## REQUISITOS
1. Reproduza fielmente a parte do texto sobre Bolsonaro que começa em "Afinal, que antiesquerdismo" e termina em "caso do PP?".
2. Reescreva em forma de lista o parágrafo do texto sobre Bolsonaro iniciado por "Afinal, que antiesquerdismo absoluto", preservando seus fatos principais.
3. Dê seguimento ao texto sobre Bolsonaro a partir da última frase apresentada.

## TRECHO EXTRAÍDO
══════
“Se não for para fazer diferente, é melhor nem ganhar.” A frase proferida por Jair Bolsonaro e boa parte do seu núcleo mais próximo ia ao encontro do zeitgeist anticorrupção. Associados a esse, a repulsa pelo sistema e o clamor entranhado na sociedade pela radicalização após anos sob o jugo da esquerda tornaram o bolsonarismo imbatível. Como já escrevi neste espaço, o atentado em Juiz de Fora apenas tornou impossível uma mudança que já se desenhava improvável no curso da eleição.
Entretanto, para além da cortina retórica erguida pelos chamados “bolsominions” e do palavrório destilado pelo próprio presidente eleito, só quem se deixou mesmerizar por completo não questionou o descompasso entre o sermão e a conduta histórica do novo guia.
Afinal, que antiesquerdismo absoluto era aquele vindo de alguém que trabalhou para a vitória de Ciro Gomes e depois votou em Lula nas eleições de 2002? Que gana era aquela contra “os vermelhos” vinda de alguém que chegou a tentar interferir a favor do comunista Aldo Rebelo para chefiar justo a Defesa? E que papo era aquele de candidatura anti-establishment proferido por um indivíduo que se mantém há três décadas na política, tendo aberto o caminho para os filhos e se filiado a partidos sabidamente íntimos de escândalos, como é o caso do PP?
══════
## Registros
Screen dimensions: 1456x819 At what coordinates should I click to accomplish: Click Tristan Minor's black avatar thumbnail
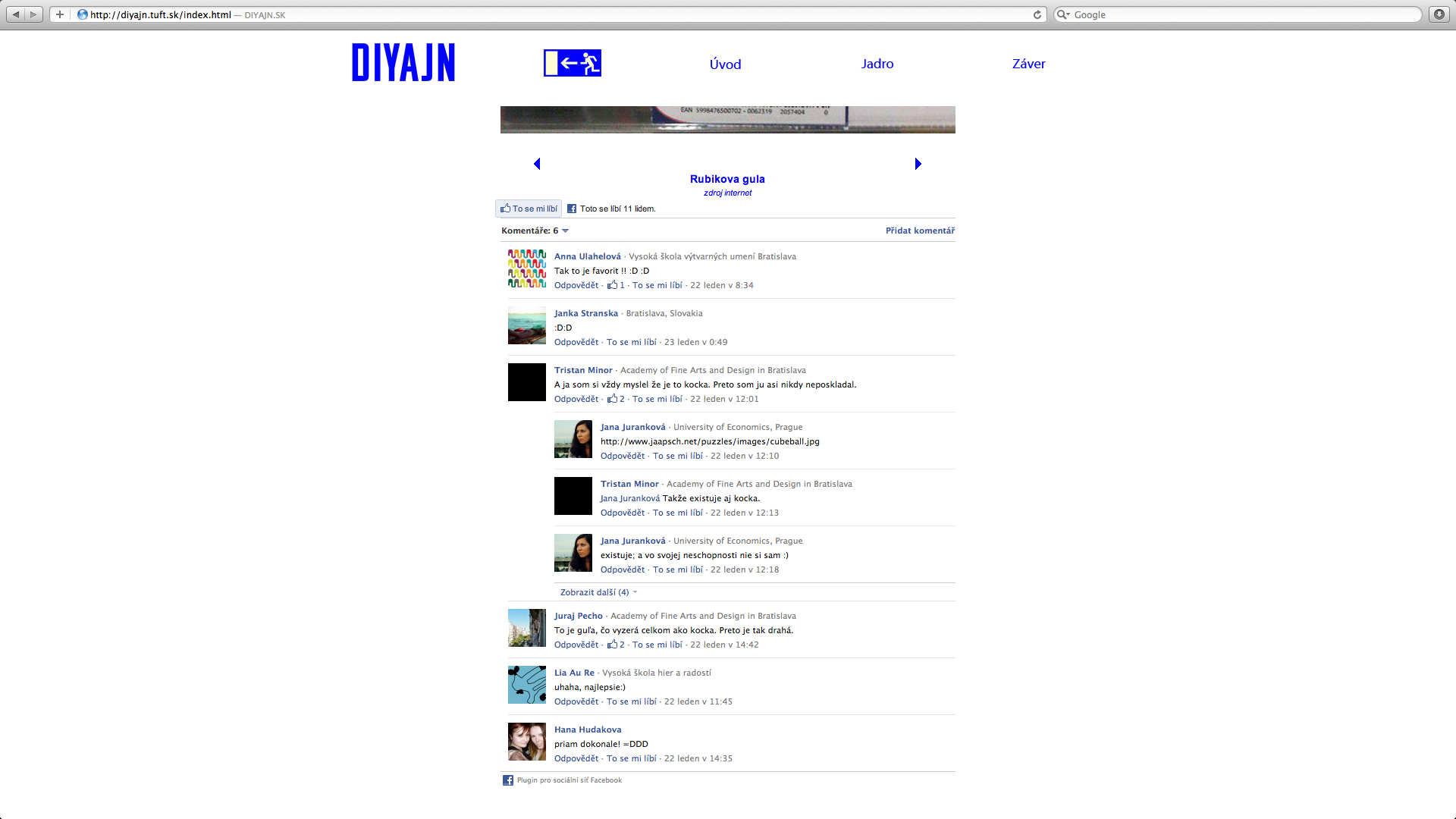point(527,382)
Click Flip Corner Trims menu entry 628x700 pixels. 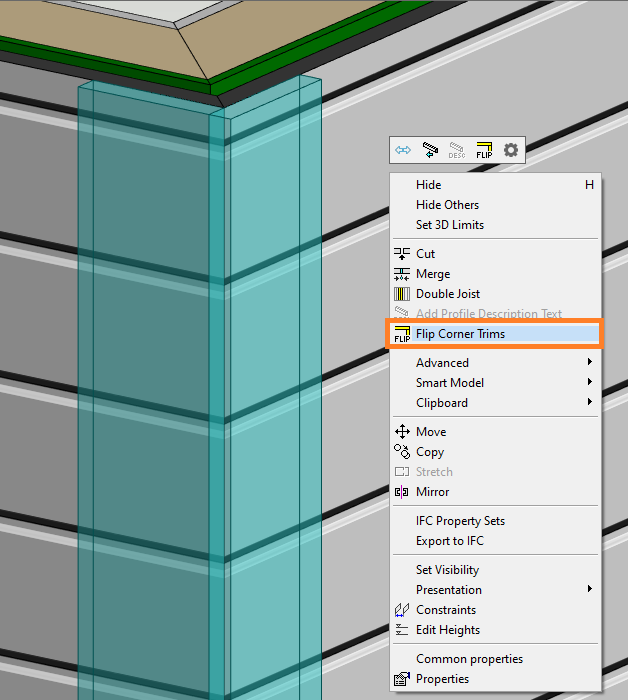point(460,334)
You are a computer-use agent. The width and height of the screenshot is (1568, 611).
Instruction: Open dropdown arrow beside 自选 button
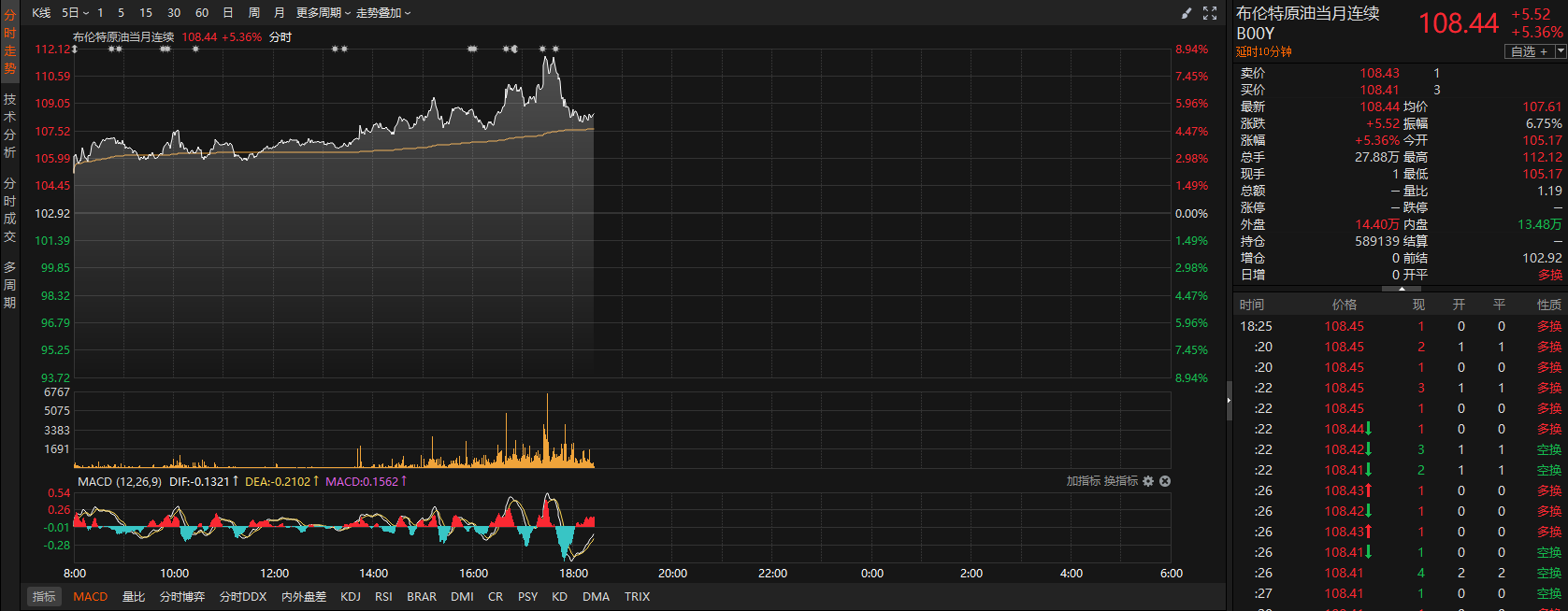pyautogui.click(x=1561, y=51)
══════
## RESPOSTAS FORNECIDAS
1.
Afinal, que antiesquerdismo absoluto era aquele vindo de alguém que trabalhou para a vitória de Ciro Gomes e depois votou em Lula nas eleições de 2002? Que gana era aquela contra “os vermelhos” vinda de alguém que chegou a tentar interferir a favor do comunista Aldo Rebelo para chefiar justo a Defesa? E que papo era aquele de candidatura anti-establishment proferido por um indivíduo que se mantém há três décadas na política, tendo aberto o caminho para os filhos e se filiado a partidos sabidamente íntimos de escândalos, como é o caso do PP?

2.
- O texto questiona o antiesquerdismo absoluto de alguém que trabalhou pela vitória de Ciro Gomes e depois votou em Lula nas eleições de 2002.
- Questiona também a gana contra "os vermelhos" de alguém que chegou a tentar interferir a favor do comunista Aldo Rebelo para chefiar a Defesa.
- Por fim, questiona o discurso de candidatura anti-establishment de um indivíduo que está há três décadas na política, abriu caminho para os filhos e se filiou a partidos sabidamente íntimos de escândalos, como o PP.

3.
Esses foram apenas alguns dos questionamentos naturais que surgiram durante a campanha, embora tenham sido atropelados pelo fanatismo. A união entre um economista liberal como Paulo Guedes e um sindicalista como Bolsonaro se mostrou no mínimo curiosa, porém não foi algo que ressoou negativamente na Faria Lima. Aliás, bem ao contrário.
E, então, eis que surge Fabrício de Querioz.
Confesso a minha ignorância durante as últimas semanas. De fato, não fui capaz de alcançar o porquê de o ex-assessor do deputado Flávio Bolsonaro ter optado pelo silêncio no caso envolvendo o depósito de R$ 24 mil na conta da futura primeira-dama e o fluxo para a sua própria de quase a totalidade dos salários de funcionários lotados no gabinete do futuro senador — alguns deles fantasmas.
Digo, em seu favor, além da popularidade ainda em alta da próxima administração, as várias ocorrências envolvendo cifras astronômicas descortinadas pela Lava-Jato nos últimos tempos favorece o aflorar de uma tradicional dose de cinismo presente em nossa sociedade.
Além disso, convenhamos, basta lembrar de Walderice Santos da Conceição, a “Wal do açaí”, para não se impressionar com esse tipo de situação envolvendo a família que comandará o país durante os próximos quatro anos.
Pois desde ontem à noite, em seguida à entrevista concedida ao SBT por Queiroz — vale lembrar que ele já havia deixado o Ministério Público esperando em duas ocasiões —, tudo ficou claro: quem argumenta “Sou um cara de negócios. Eu faço dinheiro, compro carro, revendo carro”, levado em contas as circunstâncias, não pode ser considerado uma pessoa exatamente brilhante.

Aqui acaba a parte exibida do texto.